No outdoor sports games or practices. Indoor recess. Full water bottles.
Chicago Public Schools sent an email to parents and blitzed them with robocalls Tuesday to outline how the district would deal with an extreme heat watch issued by the National Weather Service for this week.
Temperatures are expected to get close to 100 degrees on Wednesday, with a heat index of 109.
The district said in the letter that all outdoor sports games and practices will be postponed or moved inside on Wednesday and Thursday.
The move comes as districts around the Chicago area are canceling or shifting sports practices and games in response to the heat, ABC7 reports.
The Illinois High School Association, which governs high school athletics across the state, has a heat policy that requires districts to cancel outdoor workouts when temperatures exceed 89.9 degrees and postpone them until temperatures cool off.
On the first day of school Monday, CPS CEO Pedro Martinez said all classrooms have air conditioning, but not all hallways. Many of the district’s aging buildings have had to be retrofitted and do not have strong cooling systems. The district said in the letter that staff will be available this week to fix any broken or malfunctioning air conditioning.

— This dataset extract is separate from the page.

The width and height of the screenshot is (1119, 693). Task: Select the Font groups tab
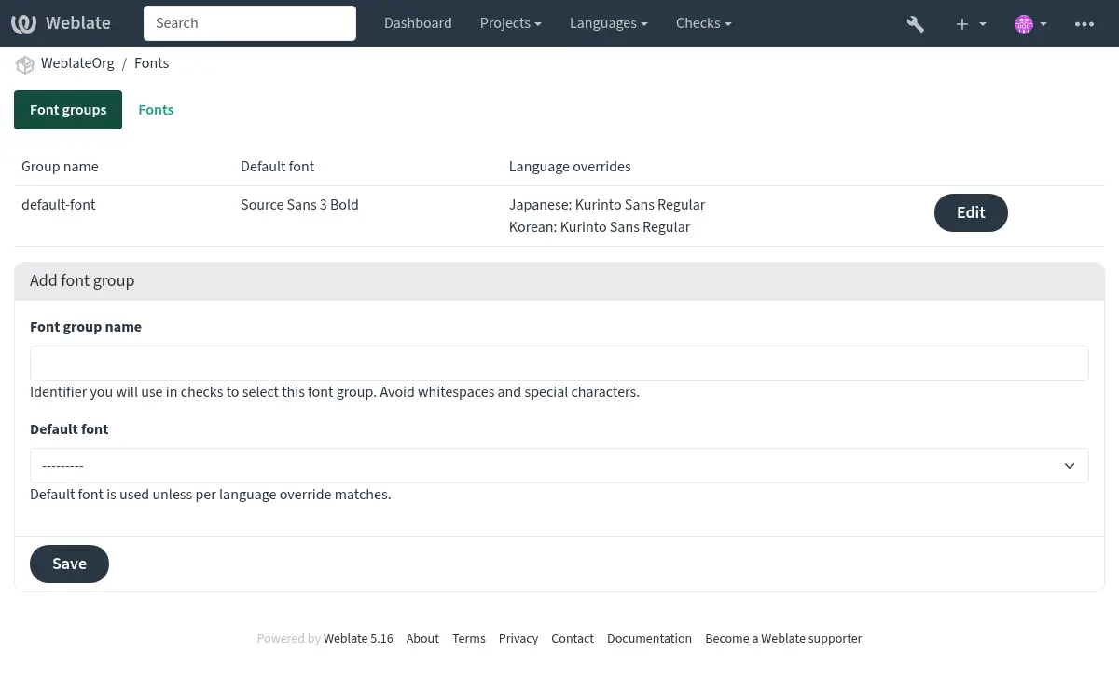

The district also urged students and staff to bring water bottles and keep them filled throughout the day. Officials noted that not every school has bottle fillers, but said students and staff can use sinks and water fountains.
Schools are also being encouraged to turn off the lights and pull down the shades in order to keep rooms cool.
In a statement released late Tuesday, Mayor Brandon Johnson said the district “has spent a lot of time adjusting resources and personnel” to address concerns and make sure buildings are cool enough to work and learn in. He noted that 12,000 water bottles have been donated by the private sector to students and staff.
On Monday, during visits to schools to mark the first day of classes, the mayor fielded several questions about how the looming hot temperatures would impact the district and pointed to his administration’s focus on “climate justice”. He also talked about the fight for air conditioning in classrooms during the 2012 Chicago Teachers Union strike. In 2014, then-Mayor Rahm Emanuel spent $100 million to install window units in classrooms.
Window air conditioners typically last five to 10 years. The district said it has 225 window units on hand if any currently installed in classrooms stop working. Officials could not say how many buildings rely on window units or have central air. Many newer facilities likely have more advanced cooling systems.
In a statement, a district spokesperson said improving school buildings is “a District priority.”